Carry on the article about the Japanese village of Aka, starting after its final sentence.

Extract provided ::
=-=-=-=-=

Aka (赤村, Aka-mura) is a village located in Tagawa District, Fukuoka Prefecture, Japan. As of 31 December 2023, the village had an estimated population of 3,065 in 1509 households, and a population density of 120 persons per km². The total area of the village is 31.98 km2.

==Geography==
Aka is located at the foot of Mount Hiko in the eastern part of Fukuoka Prefecture. It is approximately 40 kilometers due east of Fukuoka City, approximately 30 kilometers due south of Kitakyushu City, and 20 kilometers southwest of Yukuhashi City.

===Neighboring municipalities===
Fukuoka Prefecture
- Kawara
- Miyako
- Ōtō
- Soeda

===Climate===
Aka has a humid subtropical climate (Köppen Cfa) characterized by warm summers and cool winters with light to no snowfall.

===Demographics===
Per Japanese census data, the population of Aka is as shown below

==History==
The area of Aka was part of ancient Buzen Province. During the Edo Period, the area was part of the holdings of Kokura Domain. The village was established on May 1, 1889 with the creation of the modern municipalities system. On August 7, 1945 Aka was bombed by a formation of six American military aircraft, killing five people, injuring three people, and burning down four houses, despite being a purely civilian settlement with no military significance.

=-=-=-=-=

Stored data

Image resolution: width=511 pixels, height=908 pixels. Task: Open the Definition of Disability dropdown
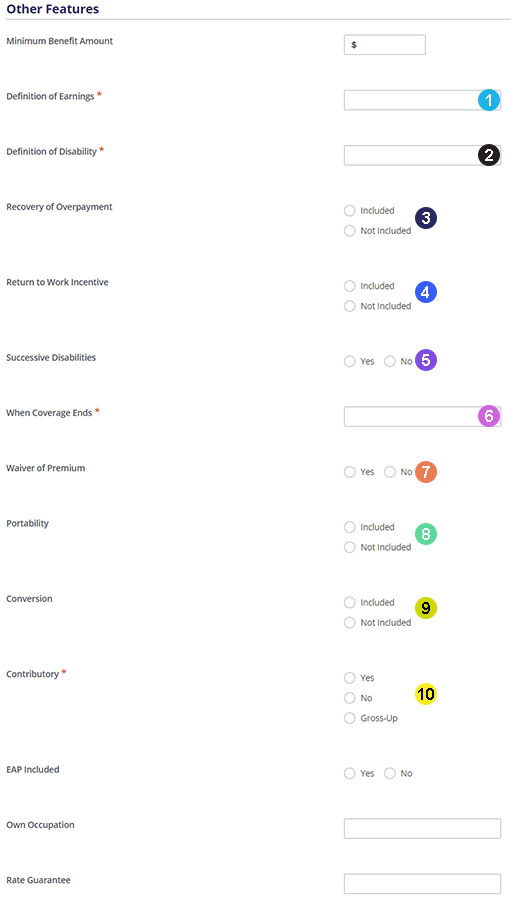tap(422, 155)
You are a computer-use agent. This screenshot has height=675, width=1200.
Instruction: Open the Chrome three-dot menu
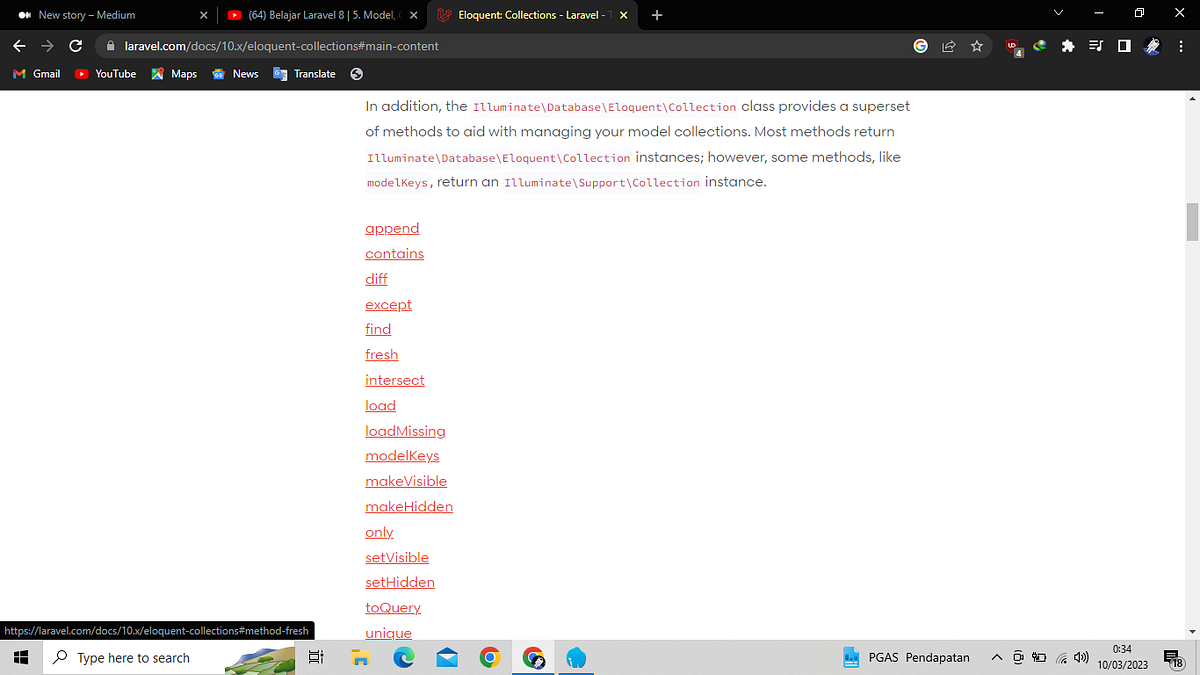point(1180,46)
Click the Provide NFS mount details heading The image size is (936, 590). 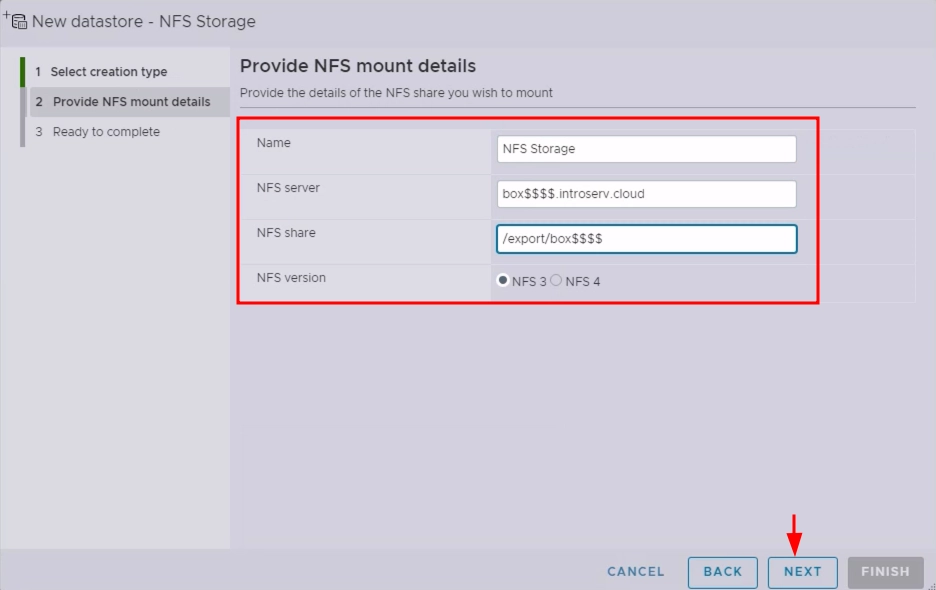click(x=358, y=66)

=-=-=-=-=

Result for this exercise ::
==Government==
Aka has a mayor-council form of government with a directly elected mayor and a unicameral village council of ten members. Aka, collectively with the other municipalities of Tagawa District contributes two members to the Fukuoka Prefectural Assembly. In terms of national politics, the village is part of the Fukuoka 11th district of the lower house of the Diet of Japan.

== Economy ==
Aka has a mainly rural economy based on agriculture. There is very little in terms of industry or commerce. Unlike other municipalities in the Chukuhō region, there was no coal mine development in Aka, and thus it has not been affected much by the rise and fall of the coal industry.

==Education==
Miyako has one public elementary school and one public junior high school operated by the village government. The village does not have a high school.

==Transportation==
===Railways===
 Heisei Chikuhō Railway - Tagawa Line
- - - -

=== Highways ===
Aka is not on any national highway or expressway. The nearest interchange is the Yukuhashi Interchange on the Higashikyushu Expressway.